I’ve been fortunate enough to attend every run of the Hangout Festival in Gulf Shores since its inception five years ago and plan to head down for more sun damage and tunes this weekend.
While I can’t say I’m the most seasoned of music festival veterans, I have noticed Hangout has developed its own style over the years. The only other major festival with which I am really well acquainted is New Orleans’ JazzFest, having attended throughout much of the ‘90s.
Comparing the two is difficult since they are so very different. JazzFest is much older and more established. It’s also a two-weekend event and takes place on the infield of a horseracing track, so it’s typically hotter than a horse’s hiney after one of those races. I’ve spent some of the best days of my life at JazzFest, especially in the early ‘90s when hosting 30,000 people was a big day. I once watched B.B. King play in front of about 200 people. Now they routinely jam 100K people in there a day.
JazzFest had a cool live-and-let-live attitude. Put your blanket down and you could wander for hours and your spot in front of the Ray-Ban Stage would still be saved when the Allman Brothers took the stage later in the day. The food was great and easy to get. Plenty of Port-O-Lets (Dear Johns, or Johnny-on-the-Spots, take your pick).
By the last time I went, though, it was so crowded blanket sanctity was gone and a visit to the Port-O-Let was an hour-long trip to a very, very unpleasant place.
I’ve been watching Hangout grow as well.
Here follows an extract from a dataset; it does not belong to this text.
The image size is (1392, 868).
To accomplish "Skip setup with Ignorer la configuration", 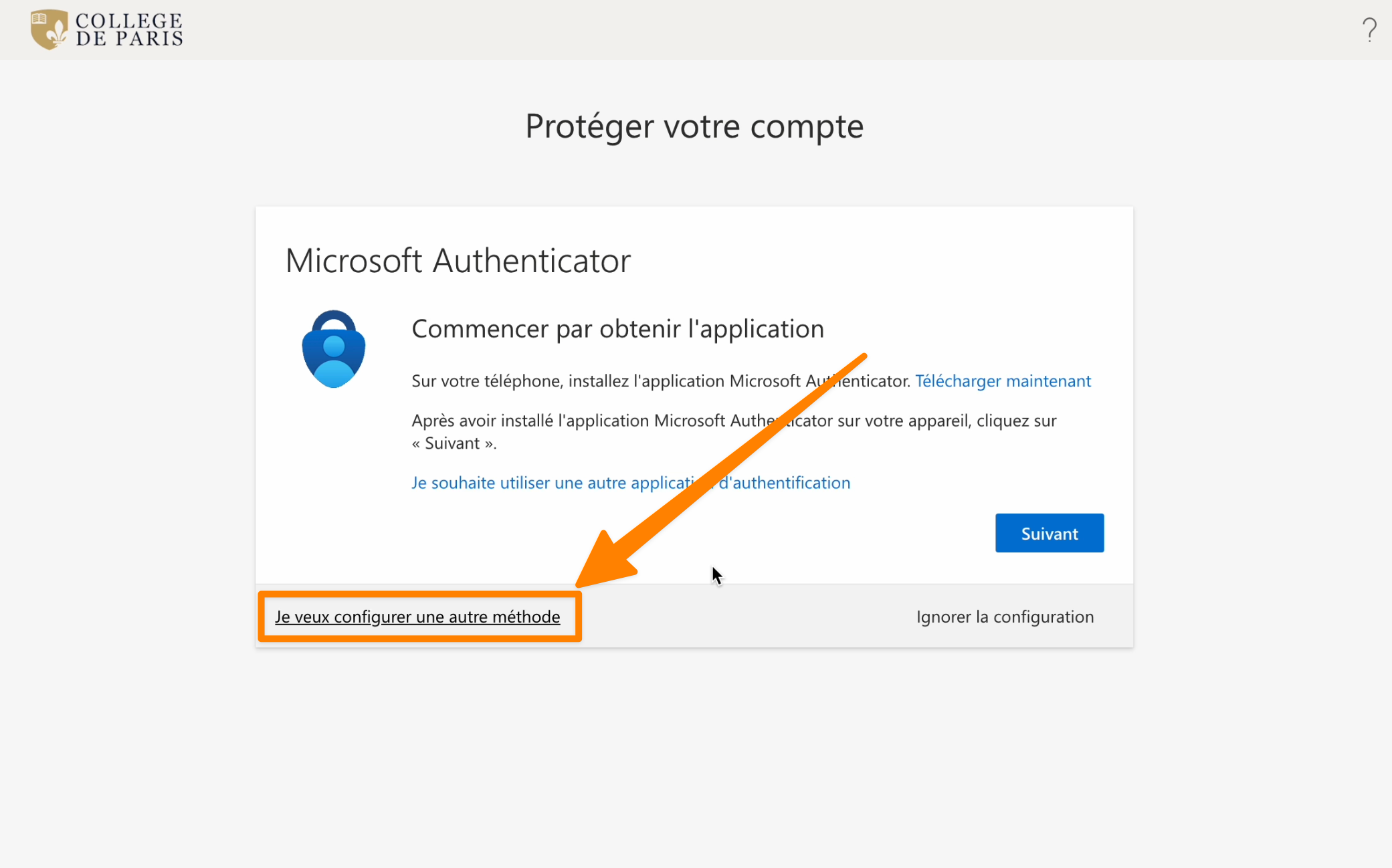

That first year was like some kind of dream. There weren’t very many people, the weather was incredible, the VIP section had tuna steaks, cow steaks and fancy beer. We even saw actor Tim Robbins hanging around looking like Andy Dufresne after a few years on the run in Mexico. It was like a personal music festival.
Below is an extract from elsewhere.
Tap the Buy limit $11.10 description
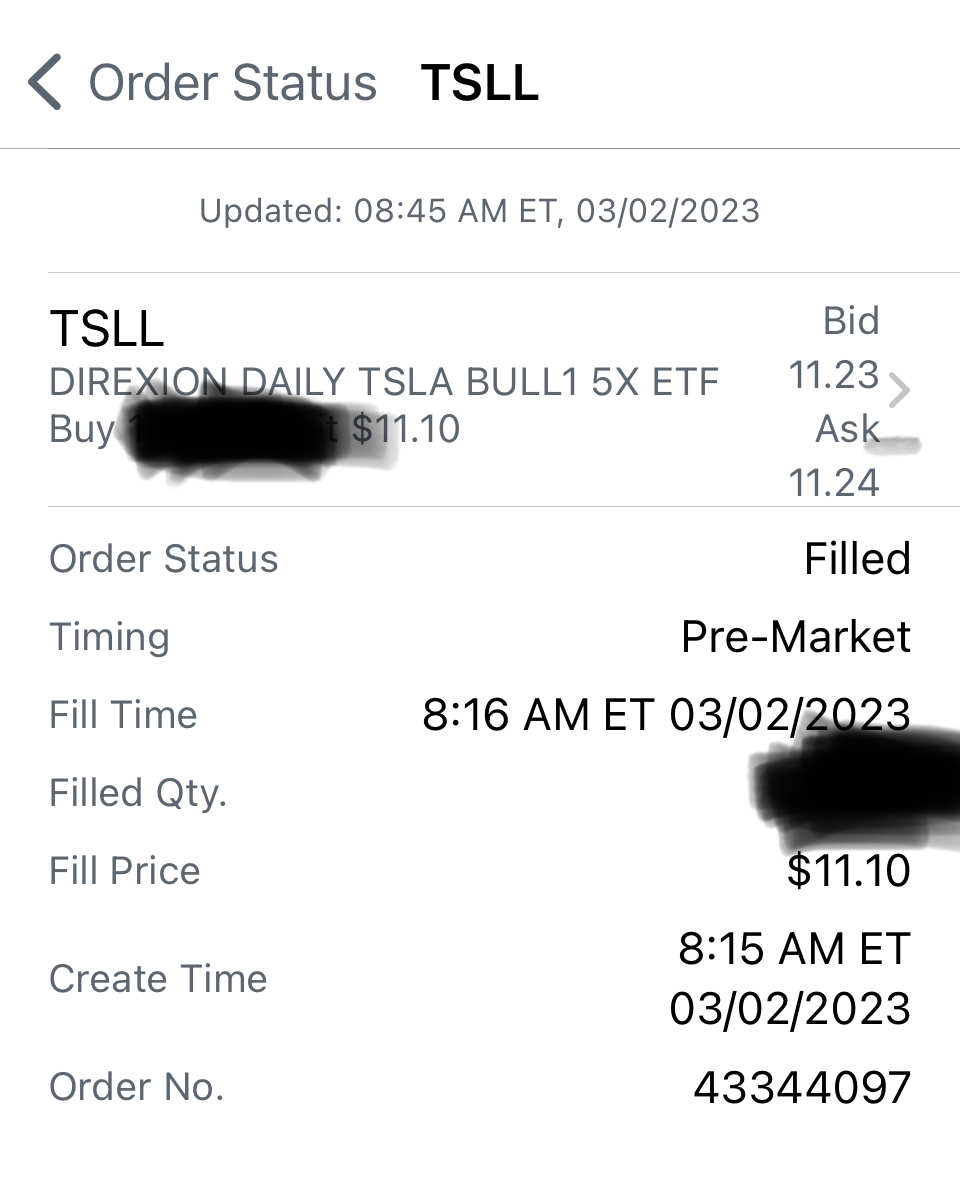 [255, 430]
Word got around, though, and it started to get more crowded. After all, who wouldn’t want to go to a music festival on the beach? I’m sure most of the folks who spend their lives and their parents’ money bouncing from festival to festival enjoyed a break from rolling in the mud or breathing dust, depending upon the local rainfall. Sure, hippies might get some sand in their grilled cheese sandwiches, but overall the beach is a pretty awesome atmosphere.
And although things aren’t nearly as fancy in VIP as they once were, and there are lots more people, Hangout has remained a very cool music festival to attend. I’m sure some will argue about this lineup or that, but it’s still a beach festival with some of the best musical acts around, so it’s hard not to have a great time. It seems like just about every performer expresses amazement Alabama has such beautiful beaches and that they’re getting paid to jam out on the sugary sand.
And over Hangout’s relatively short life, those beaches have definitely helped shape the festival’s culture. For instance, most people simply wear bathing suits to the show. That can be a good thing or a not-so-good thing depending upon your point of view. Modern fashion often dictates that we let it all hang out, no matter how much of “it” there is and how far out it hangs. So you “get” to see that, yes indeed, they do actually make bikinis large enough to fit around your car, or the kind of artistic canvas a truly massive beer belly can provide a tattoo artist. There has also been some pretty creative “manscaping” for the shows as well.
On the flipside though, there are a lot of young ladies in bikinis hula-hooping, which for the more perverted older men might provide entertainment or cause heart issues. Hula-hoops are now one of Hangout’s big things. When you’re walking around you don’t necessarily see people carrying them, but all of the sudden when a band starts the hula-hoops appear out of nowhere. Judging by their skills, some festival goers must spend about 85 percent of their waking hours practicing. I watched a woman last year hula-hoop with her shoulder. Impressive.
The thing I look most forward to each year is what will happen once the sun goes down and the first show starts. There are lots of professional festival goers, and they come prepared.
First the lighted hula-hoops come out. Then all sorts of other glow sticks, glow-in-the-dark hacky sacks and other groovy things show up. My favorite was a couple of years ago when some guy had all these paper Chinese lanterns. He set one after another after another on fire and they rose up in to the night sky. Sure, several people were almost burned, but it was pretty cool.
I’m still amazed no one stopped a guy from setting large paper balloons on fire in the middle of a crowd, but it’s pretty mellow there and I suppose it was only a short run to the Gulf if someone did catch on fire. Although I did notice Chinese lanterns are now on the festival’s list of no-nos. Thanks for ruining it for everyone pal.
Having a nationally known music festival so close to us is a treat — and a responsibility. The Hangout has already done much to change Gulf Shores’ sleepy-little-beach-town feeling, and that hasn’t always been warmly embraced by locals. Just look down the road to Orange Beach and its war with Widespread Panic fans and you can see how bad it can get.
Hopefully Hangout attendees can abstain from urinating in doorways, defecating on sidewalks and fornicating all over the beaches, since that kind of thing seems to have rubbed the Orange Beach folks the wrong way. Not to mention all of that can be done in the Gulf without anyone getting too terribly upset.